I’m not really sure what you’d get for using a quat, though. The only approximation that per-pixel lighting makes is linearly interpolating the normal between the 3 vertices. A quaternion could be SLERP-ed between the 3 verts, but that would require a specialized interpolated. Otherwise, I don’t see what this buys you in terms of image quality.

In many cases SLERP is an overkill. Examples with meaningful used quaternions are BRDFs combined with bumpmapping or deferred rendering with BRDFs.
The problem with BRDFs or other advanced lighning modles is, that some vectors have to be projected into the texture space. In all that cases the needed 3x3 rotation matrix has some disadvantages:
For deferred shading are 6 components (3 can be drooped) for a matrix much more bandwith intensive than 4.
for Bumpmapping with BRDFs the normalmap wouldn’t be enough, an additional Tangentmap would be required to create a new full texturespace. A quaternionmap is much easier to handle.
Another gain is that quaternion based bonesystems needs less uniform variables than matrix based systems and the quaternion multiplications are cheaper than the (sometimes hidden) matrix multiplications.

Actually I find it much cheaper to project the normal to the world space. Or even better, quit using the normal maps, they are a hack anyway. I like perturbation maps for displacing the normals

For deferred shading are 6 components (3 can be drooped) for a matrix much more bandwith intensive than 4.
As I pointed out, the NBT matrix for transformation into texture space is not necessarily orthonormal. As such, it cannot be expressed as a quaternion.

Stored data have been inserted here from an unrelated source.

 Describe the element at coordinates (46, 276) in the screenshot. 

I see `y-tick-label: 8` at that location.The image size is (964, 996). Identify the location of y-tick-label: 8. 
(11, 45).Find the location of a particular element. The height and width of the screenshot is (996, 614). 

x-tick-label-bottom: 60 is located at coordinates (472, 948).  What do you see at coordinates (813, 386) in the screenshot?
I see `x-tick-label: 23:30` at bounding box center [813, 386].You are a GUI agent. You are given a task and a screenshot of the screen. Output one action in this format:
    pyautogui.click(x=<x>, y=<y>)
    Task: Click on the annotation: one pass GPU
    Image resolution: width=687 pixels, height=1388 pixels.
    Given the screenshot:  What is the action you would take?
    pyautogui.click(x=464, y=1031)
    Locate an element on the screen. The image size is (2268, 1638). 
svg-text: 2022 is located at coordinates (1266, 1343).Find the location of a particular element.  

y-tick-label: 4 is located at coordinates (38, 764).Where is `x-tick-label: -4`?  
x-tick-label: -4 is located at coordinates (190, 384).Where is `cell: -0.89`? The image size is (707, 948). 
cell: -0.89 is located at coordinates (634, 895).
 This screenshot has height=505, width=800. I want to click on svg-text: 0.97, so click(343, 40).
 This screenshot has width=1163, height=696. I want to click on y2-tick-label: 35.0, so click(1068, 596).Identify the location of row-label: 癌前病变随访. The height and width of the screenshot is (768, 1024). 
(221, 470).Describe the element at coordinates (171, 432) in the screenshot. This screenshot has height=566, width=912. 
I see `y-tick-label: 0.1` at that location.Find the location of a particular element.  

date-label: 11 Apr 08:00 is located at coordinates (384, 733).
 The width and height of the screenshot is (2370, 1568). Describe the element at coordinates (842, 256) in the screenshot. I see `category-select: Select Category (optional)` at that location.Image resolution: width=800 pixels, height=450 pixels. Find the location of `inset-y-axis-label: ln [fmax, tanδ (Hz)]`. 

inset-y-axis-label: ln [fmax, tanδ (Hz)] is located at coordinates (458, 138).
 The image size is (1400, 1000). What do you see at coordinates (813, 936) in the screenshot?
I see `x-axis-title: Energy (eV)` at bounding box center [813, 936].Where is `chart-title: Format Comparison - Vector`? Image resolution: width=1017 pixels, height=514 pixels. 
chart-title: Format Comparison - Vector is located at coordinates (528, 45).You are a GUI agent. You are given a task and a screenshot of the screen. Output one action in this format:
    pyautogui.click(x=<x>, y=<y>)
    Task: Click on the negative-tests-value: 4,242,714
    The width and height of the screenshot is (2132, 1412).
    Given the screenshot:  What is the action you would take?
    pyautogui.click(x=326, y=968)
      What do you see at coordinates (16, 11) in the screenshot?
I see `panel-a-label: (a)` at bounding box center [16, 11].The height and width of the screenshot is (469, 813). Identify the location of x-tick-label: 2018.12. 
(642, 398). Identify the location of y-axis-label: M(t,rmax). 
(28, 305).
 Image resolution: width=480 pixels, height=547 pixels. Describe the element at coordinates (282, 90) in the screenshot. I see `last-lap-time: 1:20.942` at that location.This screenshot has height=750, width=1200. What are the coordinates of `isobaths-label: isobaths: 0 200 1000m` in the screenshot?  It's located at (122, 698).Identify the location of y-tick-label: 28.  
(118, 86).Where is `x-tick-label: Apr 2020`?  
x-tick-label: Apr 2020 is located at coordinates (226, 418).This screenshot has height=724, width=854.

Another gain is that quaternion based bonesystems needs less uniform variables than matrix based systems and the quaternion multiplications are cheaper than the (sometimes hidden) matrix multiplications.
I’m not against using quaternions at all. I was specifically talking about what it means for a quaternion to replace a normal.

Or even better, quit using the normal maps, they are a hack anyway.
A “hack”? No more than “perturbation maps”. Indeed, normal maps are less of a hack than that; at least they’re modelling something real.

Actually I find it much cheaper to project the normal to the world space. Or even better, quit using the normal maps, they are a hack anyway. I like perturbation maps for displacing the normals
I find that it’s cheaper to do calculations in tangent space because you do some more work in the vs and pass varying to the fs.
It balances out better.

How is pertubation map better?

They are all hacks.
The true solution is to use a high detail model. Then your depth values in your z-buffer will be more correct and even your physics will be more accurate if you use the same high detail model.